CASO  MARIA  CINTRA

 

Por  Jaime  Lauda

 

Na madrugada do dia 25 de agosto 1968, ocorria em Lins (SP), um dos episódios mais espetaculares ocorridos nos anais da Ufologia Brasileira. Na noite anterior a esse dia, o médico de plantão do hospital Clemente Ferreira - que fica isolado a cinco quilômetros da cidade diversos funcionários passaram minutos admirando o deslocamento no céu de uma estranha bola luminosa. Por volta das 4h30m da madrugada, a servente Maria José Cintra, residente no hospital, estava sentada na cama rezando um terço, como faz habitualmente ao despertar. De repente, ouviu do lado de fora um ruído estranho, como a frenagem de um automóvel: Abri a persiana e vi, embaixo, uma senhora parada. Perguntei se era caso de internamento e, como não respondesse, vesti minha capa de contágio, desci as escadas e abri a porta. Voltei a perguntar se era caso de internamento. A mulher enrolou a língua e não entendi nada. Depois me deu uma garrafa muito bonita, toda brilhante e trabalhada, e fomos juntas até o bebedouro, que fica no saguão.
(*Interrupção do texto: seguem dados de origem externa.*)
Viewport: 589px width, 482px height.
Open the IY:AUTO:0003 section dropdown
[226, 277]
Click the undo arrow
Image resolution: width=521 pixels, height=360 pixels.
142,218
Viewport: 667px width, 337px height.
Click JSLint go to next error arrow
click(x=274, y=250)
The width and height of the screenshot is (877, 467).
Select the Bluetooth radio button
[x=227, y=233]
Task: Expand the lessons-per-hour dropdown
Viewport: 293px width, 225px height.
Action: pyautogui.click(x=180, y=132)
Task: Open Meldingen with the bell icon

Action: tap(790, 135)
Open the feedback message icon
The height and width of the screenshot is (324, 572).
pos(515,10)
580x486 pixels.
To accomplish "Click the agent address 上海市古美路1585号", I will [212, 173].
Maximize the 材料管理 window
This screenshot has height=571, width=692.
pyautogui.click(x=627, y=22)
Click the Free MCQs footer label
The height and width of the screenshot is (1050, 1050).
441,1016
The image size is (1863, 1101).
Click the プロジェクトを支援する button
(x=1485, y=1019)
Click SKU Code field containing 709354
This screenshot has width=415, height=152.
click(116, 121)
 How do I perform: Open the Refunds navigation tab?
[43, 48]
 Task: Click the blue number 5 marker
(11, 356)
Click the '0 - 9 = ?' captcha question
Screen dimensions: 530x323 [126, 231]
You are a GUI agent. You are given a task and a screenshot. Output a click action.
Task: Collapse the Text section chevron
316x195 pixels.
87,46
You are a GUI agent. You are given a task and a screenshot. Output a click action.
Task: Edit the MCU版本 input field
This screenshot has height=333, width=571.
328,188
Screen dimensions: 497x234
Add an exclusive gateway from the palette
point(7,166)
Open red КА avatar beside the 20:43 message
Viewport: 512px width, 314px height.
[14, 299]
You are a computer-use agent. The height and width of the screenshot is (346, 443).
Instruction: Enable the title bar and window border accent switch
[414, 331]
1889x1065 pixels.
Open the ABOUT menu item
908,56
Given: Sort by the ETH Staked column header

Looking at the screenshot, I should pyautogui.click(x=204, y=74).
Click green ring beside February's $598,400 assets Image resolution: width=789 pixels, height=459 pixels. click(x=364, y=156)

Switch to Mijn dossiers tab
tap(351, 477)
Quando chegamos prosseguiu, ela tirou, não sei de onde, uma canequinha, encheu de água e bebeu. Depois, ficou observando os carros do administrador e do médico de plantão, que costumavam ficar estacionados na entrada. Voltamos juntas dali, enquanto ela segurava a garrafa e a caneca numa mão e com a outra batia no meu ombro dizendo: embaúra, embaúra.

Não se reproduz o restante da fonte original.